D’après le roman de Joseph Ponthus. Éditions Sarbacane, 2024, 208 pages, 25 euros.
Joseph Ponthus s’est fait connaître par son livre À la ligne, dans lequel il raconte son quotidien d’ouvrier intérimaire dans des conserveries de poisson ou des abattoirs de Bretagne. Le contenu du livre — narration libre de la réalité ouvrière de notre siècle — ainsi que sa forme — sans ponctuation, en vers libres —, ont fait le succès de l’ouvrage, récompensé par plusieurs prix.
L’aspect romanesque de l’homme, qui a fait des études supérieures, épris de littérature, mort très jeune d’un cancer, a contribué à entourer son œuvre d’un halo de mystère et de nostalgique poésie.

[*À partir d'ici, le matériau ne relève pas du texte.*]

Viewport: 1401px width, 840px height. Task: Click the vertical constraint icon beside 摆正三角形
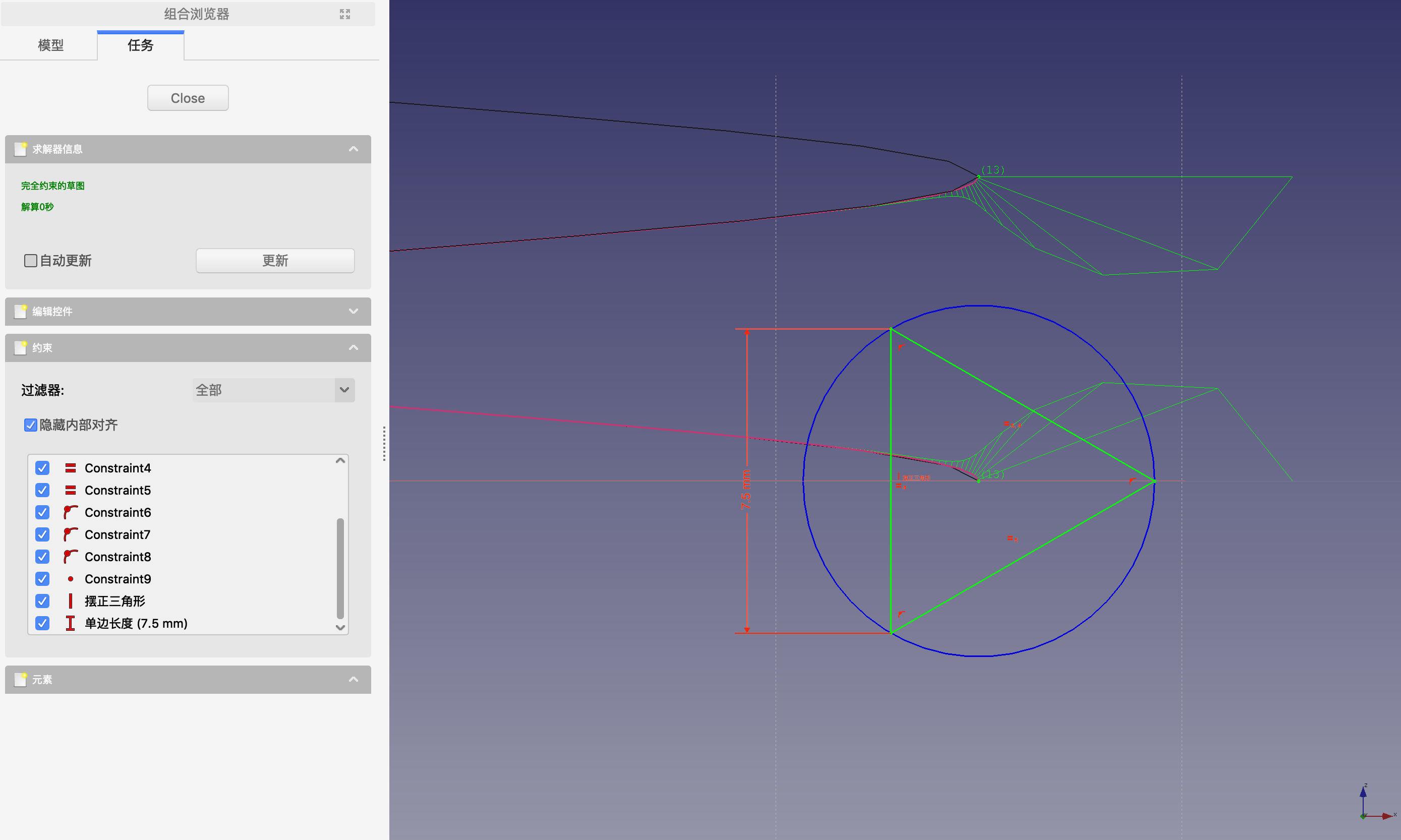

Un dessin aux reflets écaillés
C’est à cette œuvre percutante, traversée de fulgurances, que s’attaque Julien Martinière pour en sortir un superbe roman graphique, à la fois fidèle à l’esprit de l’original — un essai très poignant sur la condition ouvrière au filtre d’une pensée littéraire — approprié par le truchement d’un dessin très riche, précis, qui se greffe sur le rythme particulier du récit, sur une scansion singulière, celle de l’usine, obsédante et parfois onirique. À cet égard, les planches de Julien Martinière animent le monde de la conserverie pour en faire émerger des personnages-poissons très inquiétants, d’une précision clinique, dans un brillant noir et blanc plein de reflets écaillés.
Adapter n’est pas jouer
Adapter un tel texte relève d’un pari un peu fou qui suppose pour Julien Martinière d’imposer sa marque, sa patte, son trait, et de lui permettre de se développer en contrepoint au texte très fort qui n’est plus ici qu’une référence, à la ligne. Ancrée dans l’œuvre de Ponthus, la création originale de Martinière advient tout en finesse, en contrastes, avec beaucoup de force. Le pari est réussi, et si vous avez aimé le livre de Ponthus, ses feuillets d’usine, vous apprécierez de les retrouver dans ce roman graphique.